Weber kennt beide Seiten, da er seine Produkte zu zwei Dritteln im Inland verkauft und zu einem Drittel im EU-Ausland, allen voran in Deutschland. Und die Komponenten für seine Produkte lässt er wiederum zu 60 Prozent in der Schweiz und zu 40 Prozent in Deutschland fertigen. „Wir haben vor 2,5 Jahren auch die Verlagerung ins günstigere Ausland versucht,“ sagt der Unternehmer. Aber das grenznahe Baden-Württemberg sei trotz Währungsvorteilen zu teuer gewesen und für Osteuropa seine Produktionsmengen zu klein. Weber: „Damit das in der erforderlichen Präzision klappt, braucht man einen eigenen Mann vor Ort.“
Es sei schwierig, pauschale Regeln aufzustellen, sagt der 32-Jährige. Denn wenn der deutsche Hersteller etwa weltweit die Produktwerbung bezahlt, sei die globale Belieferung zum günstigsten Preis naheliegender, als wenn der Schweizer Repräsentant sämtliche Services erbringt. Weber hat auch Absprachen mit Herstellern. Während aber die Wartung einer Maschine, die bei ihm gekauft wurde, im Einzelfall sogar gratis ist, berechnet er einem, der sein Gerät online gekauft hat, „jedes Schräubchen und jeden Handgriff.“
Zwar hat das Thema Beschaffungswesen durch den Wegfall des Referenzkurses von Franken zu Euro an Aufmerksamkeit gewonnen, doch hinter den Kulissen wird eine Liberalisierung und Globalisierung deutlich, die längst auch die Schweiz erfasst hat. Denn Digitalisierung und Internet, die Preise und Kosten abgesehen von Währungsrisiken weltweit nahezu transparent gemacht haben, haben auch im Handwerk der Alpenrepublik dazu geführt, dass Metallbauer zunehmend rationalisieren und automatisieren. Begünstigt wird dieser Prozess von der hohen Engineering-Kompetenz und dem massiven Qualitätsbewusstsein, die die Schweizer mehrheitlich haben. „Hier wurde zuletzt massiv in Robotik und modernste Produktionsprozesse investiert, um den starken Franken bei den Lohnkosten zu kompensieren“, sagt Weber. Das habe so gut funktioniert, dass er Aufträge teils zu günstigeren Konditionen aus Deutschland zurück in die Schweiz holen konnte.

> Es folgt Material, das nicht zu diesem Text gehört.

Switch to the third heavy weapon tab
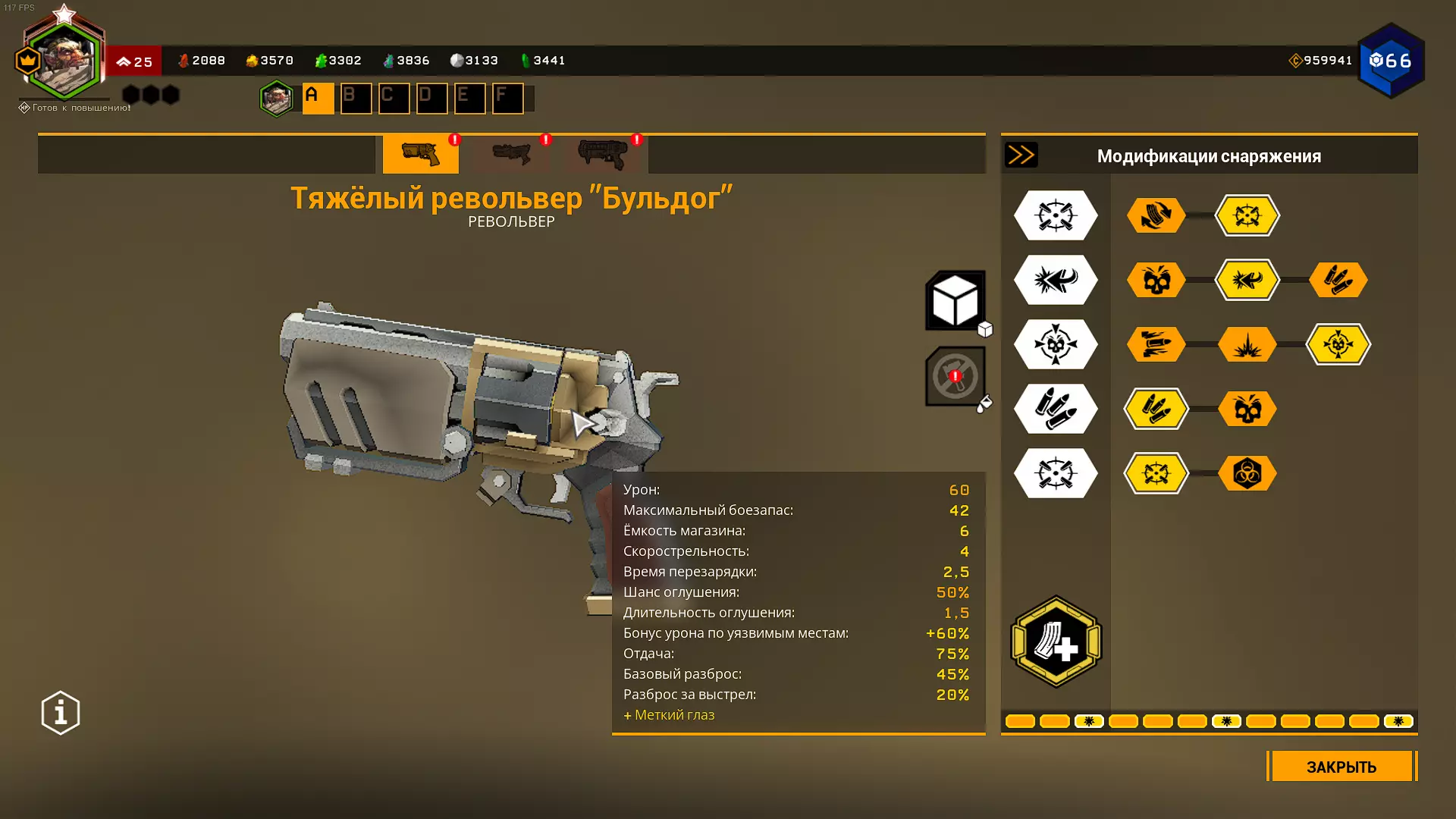1456x819 pixels. 603,154
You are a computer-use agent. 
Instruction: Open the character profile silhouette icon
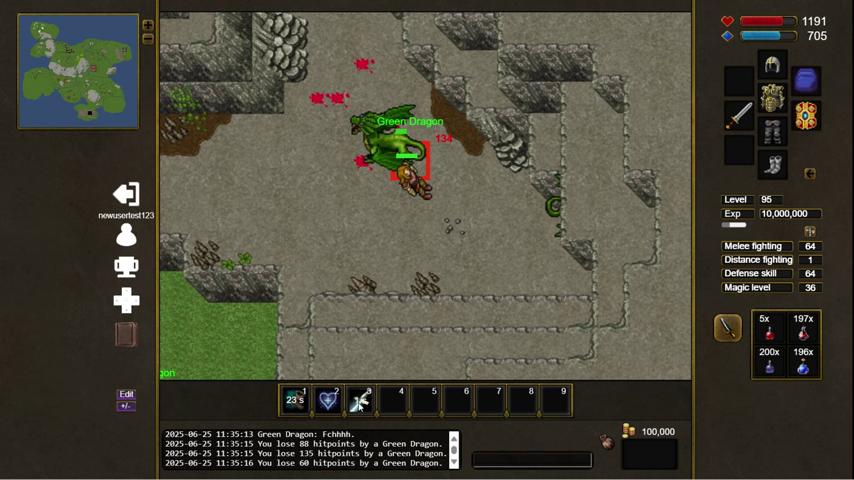[x=126, y=235]
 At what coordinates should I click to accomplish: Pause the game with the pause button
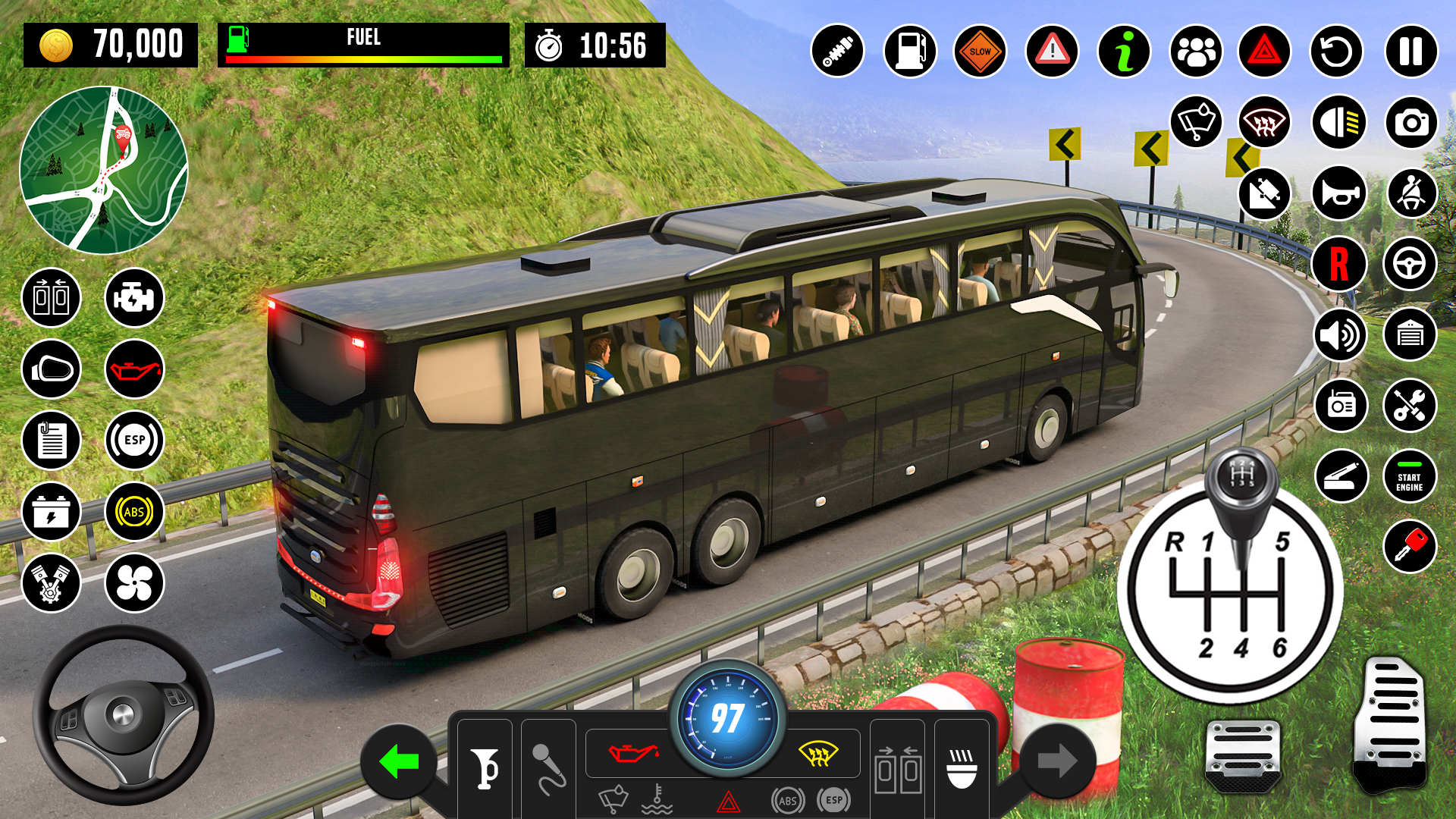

Und im Gegensatz zur EU hat die Schweiz ein Freihandelsabkommen mit China, was den internationalen Einkauf mit einer starken Währung begünstigt. Auch mit der EU hat der kleine Nachbar knapp 300 Verträge, die den freien Handel von Waren und Dienstleistungen zwischen Firmen begünstigen. Der Zoll, dessen Gebühren sich nach dem Gewicht der Waren berechnen, weil nur diese Kennziffer zweifelsfrei messbar ist, spielt deshalb nur dort eine Rolle, wo private Versender oder Empfänger involviert sind. „Zoll bezahlt man im B2B-Bereich nur, wenn der Versender die Papiere nicht korrekt ausgefüllt hat“, sagt Weber.

Fazit

Nachdem also Automatisierung und freier Handel zunehmend die Handwerkerkosten nivellieren, kehrt sich aktuell auch die Währungsdramatik um. Seit Monaten schwächelt der Franken und liegt aktuell wieder bei 1,15 Franken – also nur fünf Rappen unter dem Referenzkurs früherer Zeiten. Entsprechend atmen die Metallbauer der Alpenrepublik zunehmend auf. Auch der Kontext für diese Entwicklung liegt allerdings außerhalb der Schweiz und zeigt, wie ein gemeinsamer Währungsraum und Binnenmarkt auf eine kleine, benachbarte Volkswirtschaft regelrecht durchschlägt.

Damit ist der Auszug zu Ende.